> _Exercise brief_
Reproduce verbatim the stretch of the MDM platform text below from "Mistake #3: Failing" through "integration with your standard workflow tool.".

> _Text provided_
## BEGIN
Mistake #2: Ignoring data governance needs at the project- or enterprise-level. Data
governance is unique to each and every organization since it is based on the company’s
business processes, culture, and IT environment. However, companies typically select an MDM
platform without much thought to their enterprise data governance needs. It is critical that
the underlying MDM platform is able to support the data governance policies and processes
defined by your organization. In contrast, your data governance design could be compromised
and forced to adapt to the limitations of some MDM software platforms with fixed or rigid data
models and functionality. Controls and auditing capabilities are also important data
governance components. In order to properly support this functionality, your RFP should
require the MDM platform to integrate with your security and reporting tools to provide fine-
grained control over access to data and reliable data quality metrics.

Mistake #3: Failing to ensure the MDM platform can work with your standard workflow tool.
Workflow is an important component of both MDM and data governance, as it can be used to
approve the creation of a master data entity definition and to determine, in real-time, which
conflicting data entities survive. Workflow can also be used to automatically alert the data
steward of any data quality issues. So in preparing a master data management RFP, it is
important to raise the question of how the MDM platform will integrate with the standard
workflow tool that you have selected. Several MDM vendors bundle their own workflow tool
and may not offer integration with your standard workflow tool.
## END
> _Material shown_
## BEGIN
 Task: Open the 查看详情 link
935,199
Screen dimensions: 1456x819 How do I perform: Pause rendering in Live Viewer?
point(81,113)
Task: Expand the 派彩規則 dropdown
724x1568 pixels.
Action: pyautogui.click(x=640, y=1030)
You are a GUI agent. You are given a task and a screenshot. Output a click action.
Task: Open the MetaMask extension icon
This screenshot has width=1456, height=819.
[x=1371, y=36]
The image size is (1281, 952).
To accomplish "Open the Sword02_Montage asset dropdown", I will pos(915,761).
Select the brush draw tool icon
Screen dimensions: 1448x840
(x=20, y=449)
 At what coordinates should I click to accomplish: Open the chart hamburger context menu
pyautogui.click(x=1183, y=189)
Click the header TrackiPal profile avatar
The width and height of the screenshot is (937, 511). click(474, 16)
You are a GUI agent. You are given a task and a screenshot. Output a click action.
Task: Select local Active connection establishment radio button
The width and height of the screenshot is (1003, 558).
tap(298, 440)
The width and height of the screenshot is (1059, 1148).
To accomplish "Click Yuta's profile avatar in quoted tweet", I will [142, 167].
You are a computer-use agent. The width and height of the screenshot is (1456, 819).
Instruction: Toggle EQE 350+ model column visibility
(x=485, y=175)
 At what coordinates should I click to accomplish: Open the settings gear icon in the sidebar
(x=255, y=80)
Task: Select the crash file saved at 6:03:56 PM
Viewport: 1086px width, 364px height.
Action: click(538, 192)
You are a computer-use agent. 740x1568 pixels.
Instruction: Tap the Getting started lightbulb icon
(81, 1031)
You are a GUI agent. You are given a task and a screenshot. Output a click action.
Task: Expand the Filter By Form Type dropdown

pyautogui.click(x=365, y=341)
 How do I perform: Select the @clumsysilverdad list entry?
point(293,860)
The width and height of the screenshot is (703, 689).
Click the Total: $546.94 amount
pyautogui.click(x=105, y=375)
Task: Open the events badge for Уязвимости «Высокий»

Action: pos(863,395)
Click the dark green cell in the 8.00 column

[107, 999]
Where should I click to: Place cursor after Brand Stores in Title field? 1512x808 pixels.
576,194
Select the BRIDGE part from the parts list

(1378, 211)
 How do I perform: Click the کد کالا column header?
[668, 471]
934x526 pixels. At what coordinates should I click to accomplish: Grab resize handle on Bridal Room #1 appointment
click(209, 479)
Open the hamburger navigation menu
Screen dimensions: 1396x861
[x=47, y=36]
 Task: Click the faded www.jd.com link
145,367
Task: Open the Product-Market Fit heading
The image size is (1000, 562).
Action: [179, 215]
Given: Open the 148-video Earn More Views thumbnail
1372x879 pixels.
## END
> _Response_
Mistake #3: Failing to ensure the MDM platform can work with your standard workflow tool.
Workflow is an important component of both MDM and data governance, as it can be used to
approve the creation of a master data entity definition and to determine, in real-time, which
conflicting data entities survive. Workflow can also be used to automatically alert the data
steward of any data quality issues. So in preparing a master data management RFP, it is
important to raise the question of how the MDM platform will integrate with the standard
workflow tool that you have selected. Several MDM vendors bundle their own workflow tool
and may not offer integration with your standard workflow tool.